Re: Heating efficiency?
The beauty of a forced hot water boiler/baseboard system is that it can be zoned for different parts of the house, as is your system----this provides comfort zones, as well as fuel savings due to less fuel consumed.
I assume that your main motivation in this is to reduce the amount of fuel oil consumed during the cold winter months.
Any overall heating improvement due to added heat to the basement, assuming some of it will rise to the upper floor can perhaps only be determined by doing a test run to see if there is any improvement, vis a vis the extra amount of fuel that will be expended.
I can think of a number of factors that might be at play: the presence or absence of insulation between the basement & the upper floor, the presence or lack of exterior wall insulation; the presence or lack of double pane windows/storms; the height of the concrete/stone foundation; etc, etc.
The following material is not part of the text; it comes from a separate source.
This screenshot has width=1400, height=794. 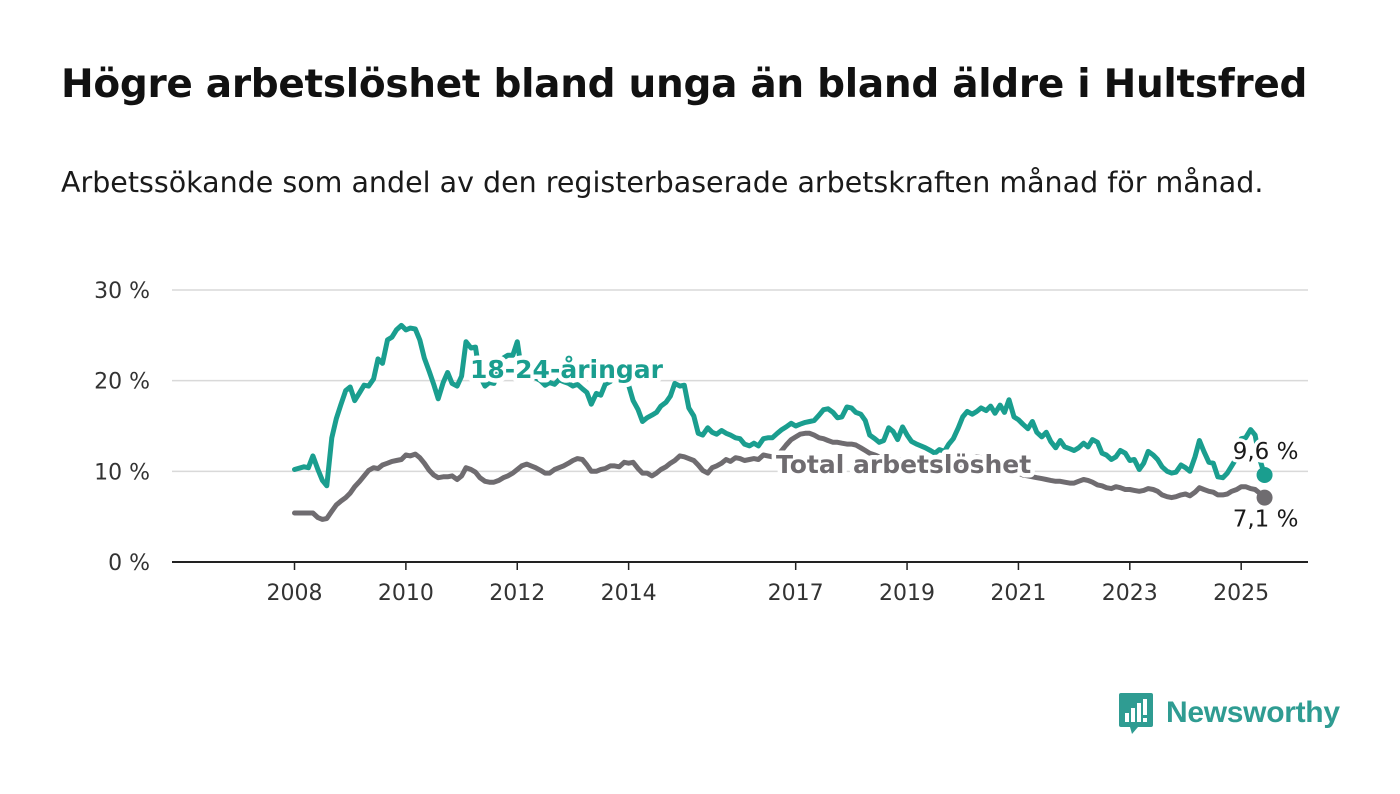 I want to click on end-label-youth: 9,6 %, so click(x=1266, y=452).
Added basement heat will always allow some transference of heat from the basement to the upper floor; one possible thing that may or may not happen is that you might be able to inject enough heat BTUs into the stone walls & concrete floor structures of the basement to create a radiant heat situation, where the heating zone for the basement stops firing and the built up basement heat radiates to the upper floor-----of course, the opposite could happen, the concrete walls/floors could just absorb a lot of heat (heat sink effect) & inject it into the ground & that will just mean a larger oil bill.
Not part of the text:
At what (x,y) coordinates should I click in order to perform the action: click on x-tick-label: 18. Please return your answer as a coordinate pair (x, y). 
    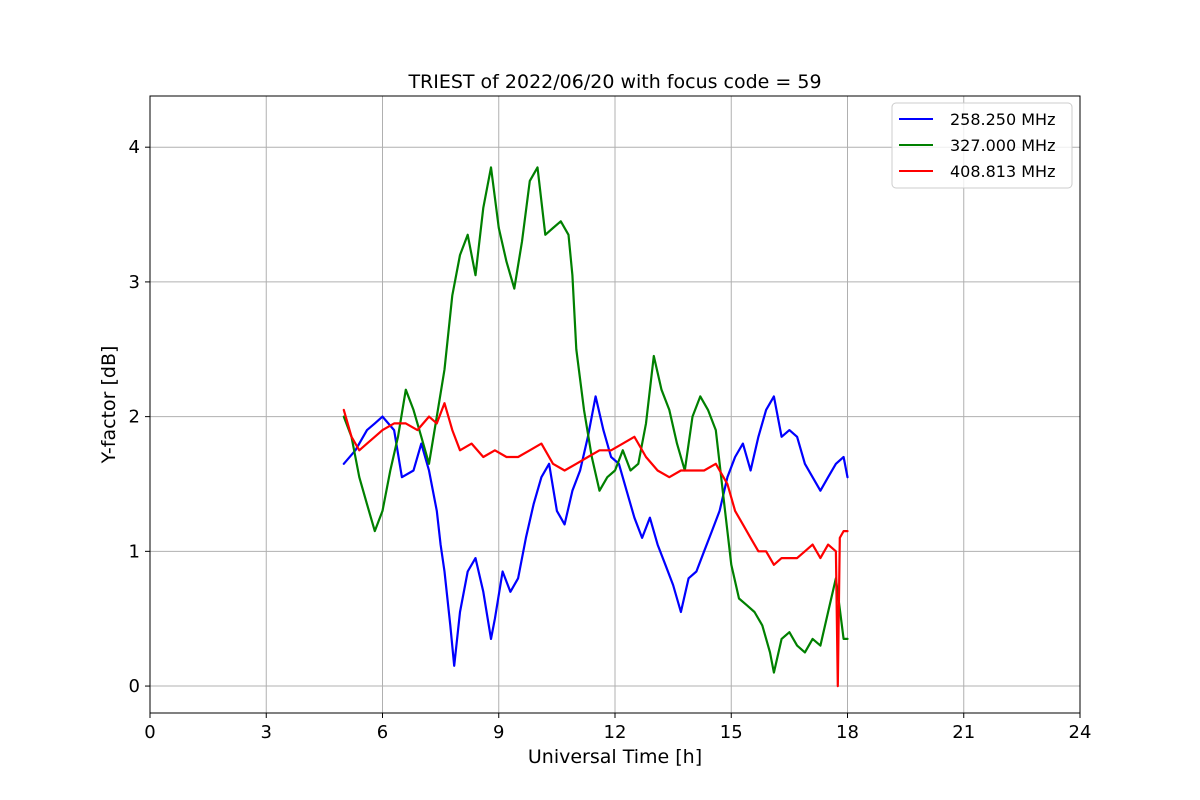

I always advise homeowners that the PRIORITY items to look at for greatest heating bill savings is to make sure there is adequate exterior wall insulation (R19), and attic insulation (R40)---temporarily remove the electric receptacles at the inside base of the exterior walls; shine a flashlight to see if you can feel or see any insulation; if the previously installed insulation has settled over the years (check the upper parts of the exterior walls), or if there is NO insulation in the exterior walls, then call a local insulation co. to have cellulose insulation blown into the exterior walls---they work from the outside, can do it all in one day, & the cost is moderate---it pays for itself in a very short time-------far too many homeowners completely ignore this simple procedure that can reduce winter energy bills by as much as 50%, especially if it is combined with installing new vinyl double pane windows, especially if you now have single pane windows without storms.
This is known as "tightening up the building envelope"; insulation pays amazing dividends all year round---it keeps the heat inside during the winter and keeps the air conditioned cool in during the summer---a great way to save $$$ in winter & summer.
Also, if you happen to have natural gas pipelines in your neighborhood, and the oil-fired boiler is over 10 years old, it would be prudent to consider switching to a newer, more efficient gas-fired boiler; oil is a reasonable choice in the meantime, but fuel oil keeps going up in price, while natural gas, mostly produced in the U.S., is getting cheaper.
Last edited by brewster; 01-16-2012 at 11:11 AM.